Call 411 for 4/11's IT Blogwatch: in which AMD cuts prices to compete with Intel. Not to mention anti-virus vs. The Chosen One...
Advanced Micro Devices Inc. (AMD) announced further price reductions on some of its best desktop PC microprocessors on Monday, a sign there is still no end in sight to its price war with rival Intel Corp. It's great news for users, who have been treated to improved microprocessor technology and better deals over the past year as the two giants slug it out. Signs the price war was cutting into profits at the companies had given rise to fears the price war may be nearing an end, but the AMD move indicates that's just not so.
AMD slashed prices on its top-of-the-line desktop PC microprocessors to US$799 per pair for the 3GHz version and US$599 for a pair for the 2.8GHz version, from US$999 and US$799, respectively ... In addition, AMD lowered three of its dual-core offerings for the desktop to below $100 each.
The new price list shows AMD isn't about to back down in this price war despite the obvious impact on its finances ... Both Intel and AMD have reported worse finances as a result of their market-share battle. Intel's revenue in the fourth quarter of last year fell 5% year-on-year to $9.7 billion, while its net profit plummeted 39% to $1.5 billion. AMD said its revenue in the fourth quarter was $1.37 billion excluding the ATI operations, with operating income of $63 million, down from operating income of $272 million a year earlier.

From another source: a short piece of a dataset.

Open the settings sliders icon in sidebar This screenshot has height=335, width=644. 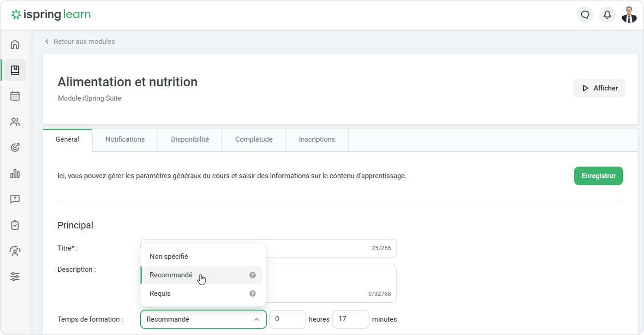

These price cuts are AMD's way of fending off Intel's faster, but more expensive, Core 2 Duo line until the company brings out its quad-core Barcelona part later this year. Right now, Intel chips based on Intel's Conroe architecture are cleaning up the benchmarks, a fact that's nowhere more apparent than with the recent launch of Intel's new Core 2 Extreme QX6800. An "Extreme" price of $1,200 gets you uncontested dominance in benchmark bakeoffs, but of course for users who don't need bragging rights the less costly QX6700 is almost as good.AMD's price cuts might also be timed to preempt a rumored round of Intel price cuts that's supposed to hit on April 22. If the Inquirer is to be believed, the Intel cuts will be limited to the mid-range of the desktop line, and will be similar in scale to the AMD cuts.
I'm a fan of anything that isn't Intel. Not because I hate the company, or love AMD, but because I hate having only one vendor to chose from for anything. So there is never any bad news in struggles such as this as long as the smaller company doesn't get put out of business, or frozen out of access to markets by (what should be) illegal deals with Dell, etc.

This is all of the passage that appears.